For the data below, restate word for word only the lines from the line containing "[Nirvana Restaurant &" through the line containing "Datenschutz (83, 2205)", both ends included.

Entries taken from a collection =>
┄┄┄┄┄┄
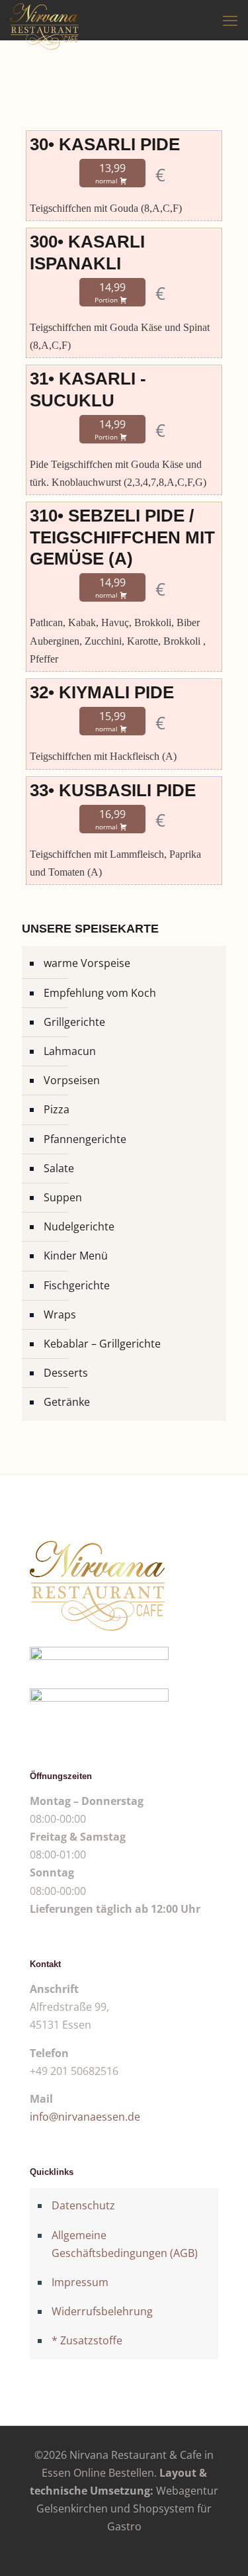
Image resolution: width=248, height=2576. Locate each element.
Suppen (63, 1197)
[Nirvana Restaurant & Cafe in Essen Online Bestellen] (44, 19)
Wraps (60, 1314)
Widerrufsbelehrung (102, 2311)
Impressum (80, 2282)
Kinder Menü (76, 1255)
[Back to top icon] (221, 2549)
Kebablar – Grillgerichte (102, 1343)
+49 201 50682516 (74, 2071)
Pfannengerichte (85, 1139)
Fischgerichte (77, 1285)
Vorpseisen (72, 1080)
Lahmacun (70, 1051)
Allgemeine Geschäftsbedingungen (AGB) (125, 2244)
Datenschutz (83, 2205)
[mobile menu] (230, 20)
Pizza (56, 1109)
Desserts (66, 1372)
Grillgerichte (74, 1022)
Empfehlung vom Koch (100, 993)
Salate (59, 1168)
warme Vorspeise (87, 963)
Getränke (67, 1402)
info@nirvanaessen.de (85, 2116)
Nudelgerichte (79, 1226)
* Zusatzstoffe (87, 2340)
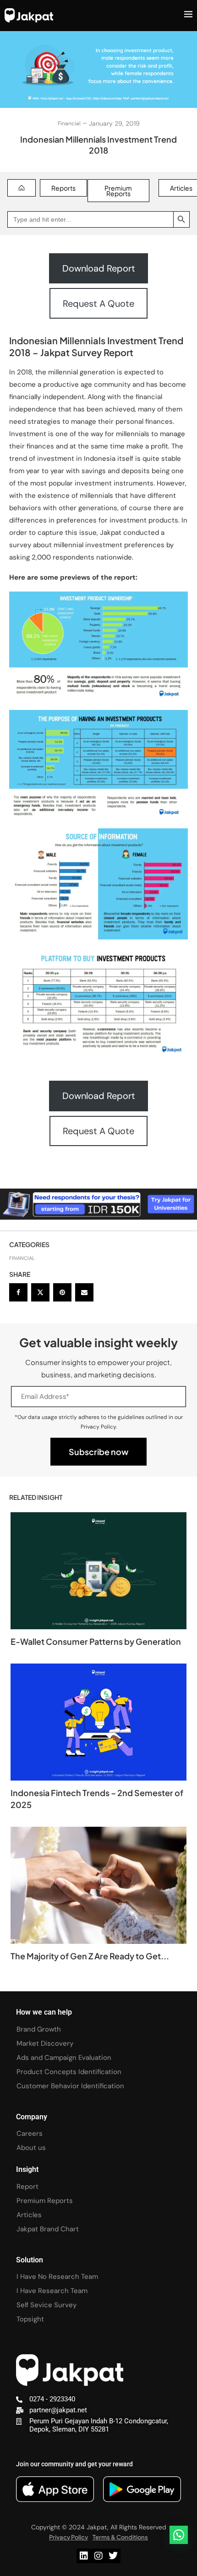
┄┄┄┄┄┄
Completed task =>
[Nirvana Restaurant & Cafe in Essen Online Bestellen] (44, 19)
Wraps (60, 1314)
Widerrufsbelehrung (102, 2311)
Impressum (80, 2282)
Kinder Menü (76, 1255)
[Back to top icon] (221, 2549)
Kebablar – Grillgerichte (102, 1343)
+49 201 50682516 (74, 2071)
Pfannengerichte (85, 1139)
Fischgerichte (77, 1285)
Vorpseisen (72, 1080)
Lahmacun (70, 1051)
Allgemeine Geschäftsbedingungen (AGB) (125, 2244)
Datenschutz (83, 2205)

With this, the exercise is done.